De 1939 a 1958 - Pio XII que durante a 2a. Guerra Mundial organizou um programa de ajuda aos judeus e aos membros da Resistência. Combateu o comunismo, descobriu a tumba de Pedro. Celebrou o 24o. Ano Santo e proclamou o Dogma da Assunção de Maria. De 1958 a 1963- João XXIII que atualizou a política social da Igreja. Convocou o Concílio Vaticano II e é lembrado como “o bom papa João”. De 1963 a 1978 - Paulo VI que encerrou o Concílio Vaticano II. Preocupou-se com o ecumenismo e com a relação com as demais religiões além de se ocupar com a reforma interna da Igreja. Celebrou o 25o. Ano Santo e foi o primeiro papa a viajar para fora da Europa. Criou o Sínido Episcopal. João Paulo I Anunciou programa de oração, disciplina na Igreja e fidelidade ao Concílio Vaticano II. Morreu 33 dias após sua eleição. É o papa “sorriso”.
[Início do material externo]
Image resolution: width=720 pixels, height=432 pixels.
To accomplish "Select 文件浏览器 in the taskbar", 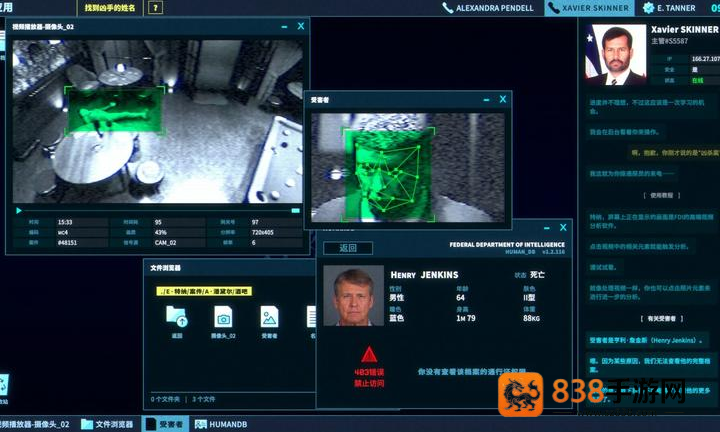I will tap(107, 424).
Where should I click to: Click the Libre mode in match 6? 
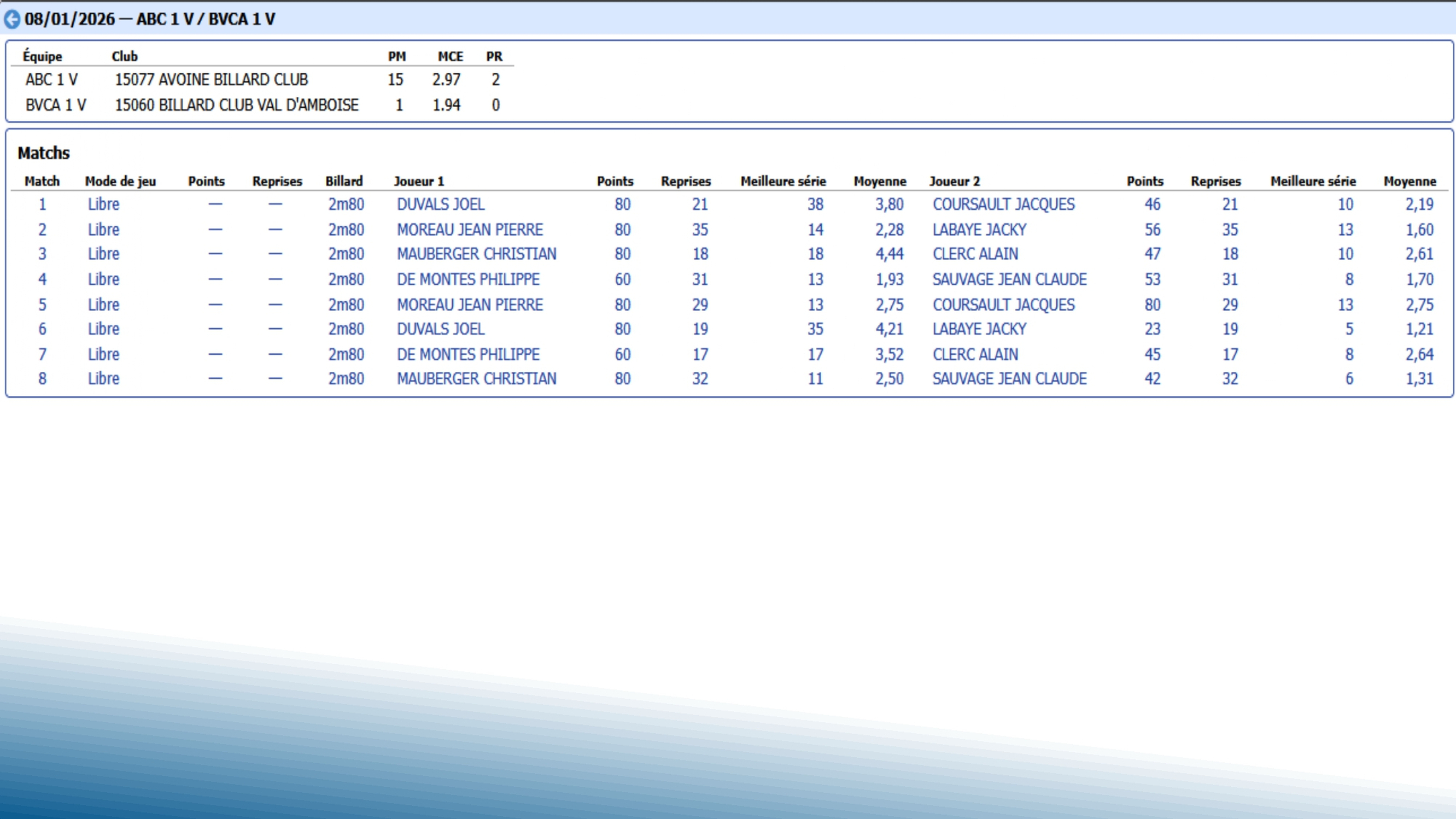103,329
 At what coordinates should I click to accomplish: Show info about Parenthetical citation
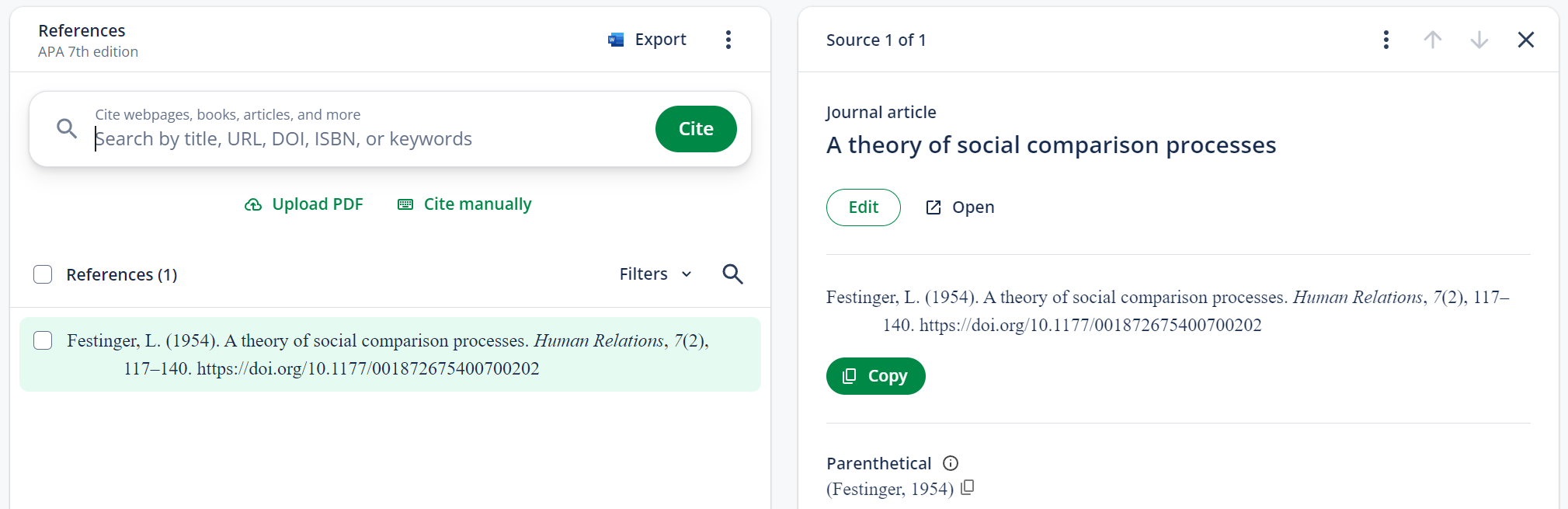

Desde 1978 (25 anos) o polonês João Paulo II sucede Pedro. Carismático, comunicativo e poliglota. Transmite a mensagem cristã aos cinco continentes encontrando grande multidão em todas as suas visitas. Em 13 de maio de 1981 foi vítima de atentado que muito o debilitou. Suas visitas pastorais são feitas aos quatro cantos da terra. Promulgou a neovulgata da Bíblia. Sua piedade e fraternidade são constatadas por todos. A ele pertence o cetro de Pedro.

A nós cristãos cabe sermos fiéis a Igreja de Cristo, respeitando e colaborando com nossos sacerdotes, humanos como nós, que dedicam as suas vidas ao trabalho religioso em total renúncia do mundo material, salvo os casos das “tentações” que todos os seres humanos estão sujeitos.

A nós cristãos, cabe o compromisso de tudo fazermos pelo nosso próximo. De transformarmos nosso lar numa Igreja Viva, cumprindo nossos votos de amor e fidelidade e assim levarmos nossos exemplos de família cristã a todos de nossa comunidade, bem como, as boas notícias do Reino de Deus através das nossas atitudes de solidariedade e harmonia com Deus na nossa vida quotidiana.

Rezemos muito para que os sacerdotes tenham convicção de sua vocação, sejam fiéis aos seus votos e não “caiam” em tentações. Que os Papas sejam verdadeiros sucessores de Pedro na sustentação da Igreja de Cristo.

Que pela graça de Deus, cada leitor deste humilde artigo e cada batizado, que acessar este portal, seja tocado e motivado a buscar a santidade vivendo a fé com alegria e testemunhando Jesus Cristo com entusiamo. Vençamos o medo e a timidez e sejamos católicos convictos, fervorosos e cheios de confiança no Senhor, para que mais e mais pessoas descubram e reconheçam a santidade da Igreja Católica!